分離したPBMCを洗っていくうちに、3×10の7乗個ぐらいの細胞がいなくなってしまいました。おそらくチューブの壁に張り付いてしまっているのだと思うのですが、このような時は、血清を入れないこと、Caを入れないことの他に気をつけるべき点があるのでしょうか？

また、このPBMCから、単球をプラスチックに貼り付けて分離しようと試みましたが、洗っても洗っても単球がはがれてきません。な、なぜ、、、
EDTAを加えたり、洗浄用のバッファーを冷やしたりしましたが、一向にはがれる様子がありません。
激しくフラスコをシェイクし,やっとのことではがせましたが、洗浄するとこれまた細胞一個たりとものこっていません。

10mlの血液から始めて、フィコールでPBMCを分離した時はたくさん細胞が取れたのに、洗ったり、分離したりしてるうちに最後には跡形もなく消えてしまうのです。

どなたかお助けください。

No.2 ベストアンサー 回答者： sachihappy777 回答日時： 2006/04/25 16:43

No.1です。

投稿がとぎれてしまいまいた。申し訳ありません。
一般的なヒト単球分離方法ですが・・
１　PBMC　1～2×10の7乗個ほどをRPMI1640培地　　
　　（FCS10%加）に浮遊
　　培養フラスコにヒト非働化血清1mL加え培養面にな　　じませ4℃で30分以上放置する
　　滅菌PBSを0.2%EDTA-Na　5%FCSに調製し4℃保存
　　
２　血清処理フラスコに細胞浮遊液を加え、37度　１
　　ｈ　CO2インキュベーターで培養
３　培養フラスコを振とうして、液を捨てる。
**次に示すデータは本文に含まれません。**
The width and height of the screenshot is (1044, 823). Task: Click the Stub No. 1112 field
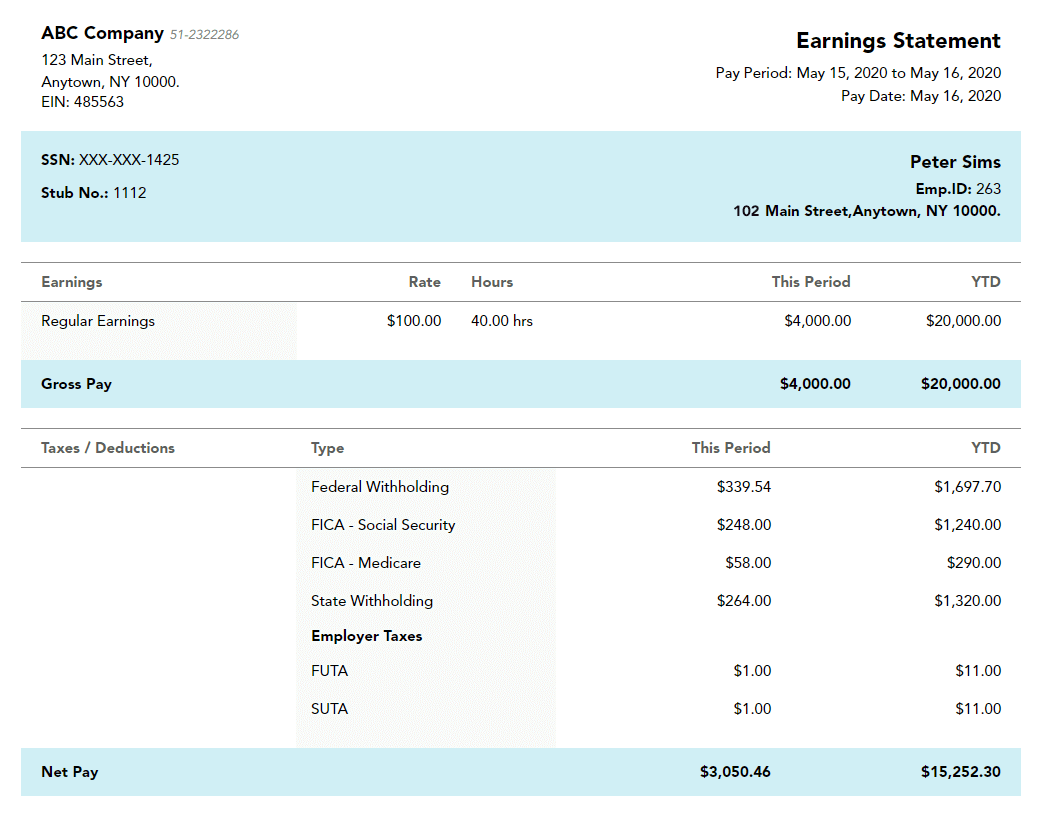pos(93,193)
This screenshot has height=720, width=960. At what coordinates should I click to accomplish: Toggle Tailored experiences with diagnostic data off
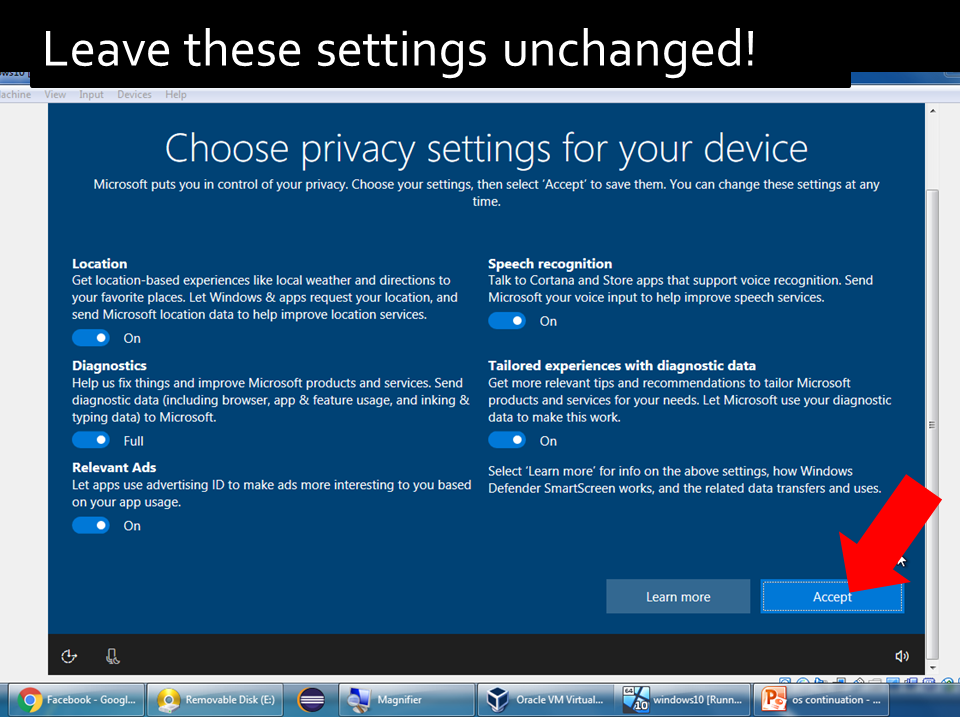[507, 439]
（2回洗
　　浄を繰り返す）
４　滅菌PBS（キレート剤添加済み）5mLを加え4℃　30分　
５　冷却培養液で2回洗浄、液を回収。

以上が一般的な接着法による単球の分離です。

洗っていくうちにPBMCがチューブの壁にくっつくといったことは経験上ありませんでしたが、洗浄後の遠心時に底にペレットは見えていますか？
見えているのなら上清を捨てる際にデカントで捨てていませんか？

単球の分離の際に細胞を顕微鏡で観察していますか？

以上の点・及びプロトコールの違いがあれば教えてください。

この回答へのお礼

丁寧にご回答いただき恐悦至極に存じます。

洗浄後にきれいなペレットにはならず、バキュームで慎重に上澄みを除いた後、タッピングすると少し液がにごる、といった感じです。1.5mlチューブにて遠心すると、細胞がベターっと壁にへばりついて、なかなか落ちません。
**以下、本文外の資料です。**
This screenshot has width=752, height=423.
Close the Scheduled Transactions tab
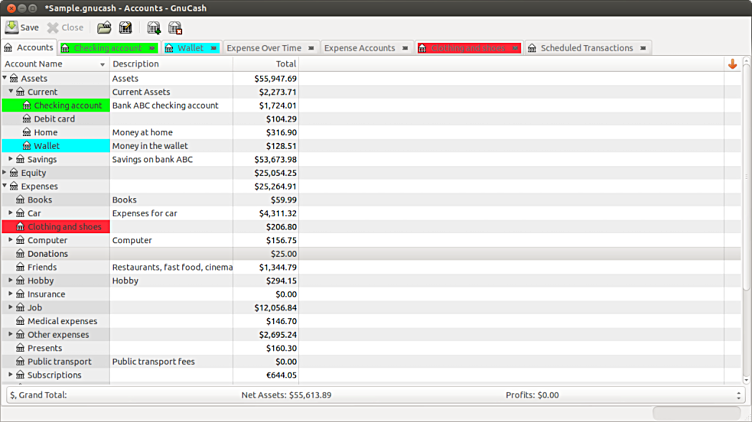click(x=643, y=48)
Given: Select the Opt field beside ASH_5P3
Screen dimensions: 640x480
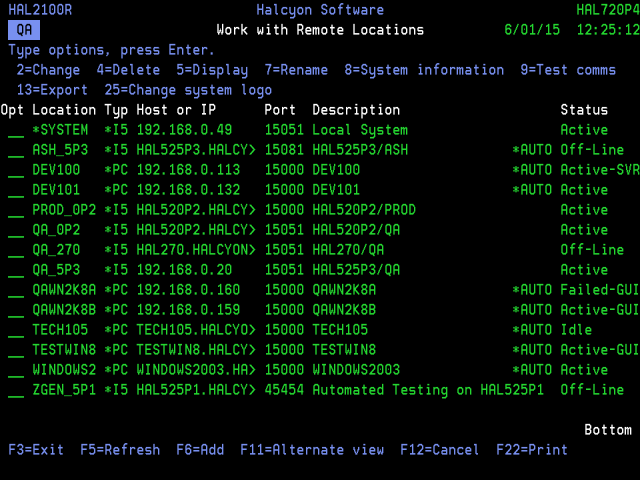Looking at the screenshot, I should click(x=16, y=150).
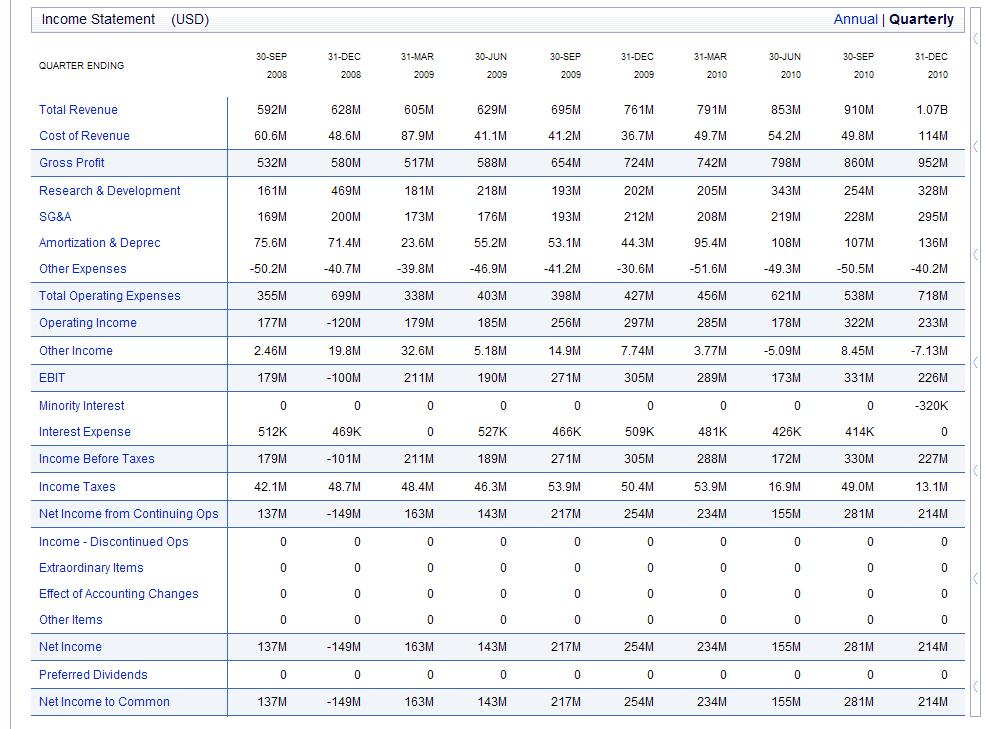Open the Total Revenue row link
Image resolution: width=985 pixels, height=729 pixels.
(78, 110)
ひょっとしたら洗浄メジウムやPBSに血清を添加しないといけないのかもしれませんね。
教えていただいたプロトコールでもう一度トライしてみようと思います。

単球分離の際、細胞を顕微鏡で見ますと、形が「張り付いてますよー」って感じになって、のっぺりとしているのが分かります。トリプシンーEDTA使用時の様に、細胞が丸くなったりとかはしていません。何度洗おうが、しっかりくっついています。

使っているメジウムはCa無添加なので、キレートはいらないかなと思っていたのですが、一度お教え通り添加してみます。

ありがとうございました。

お礼日時：2006/04/25 17:29

No.1 回答者： sachihappy777 回答日時： 2006/04/25 16:15

同じくフィコールを用いてPBMCを分離しているものです。

PBMCから単球の分離はどのように行っておられますか？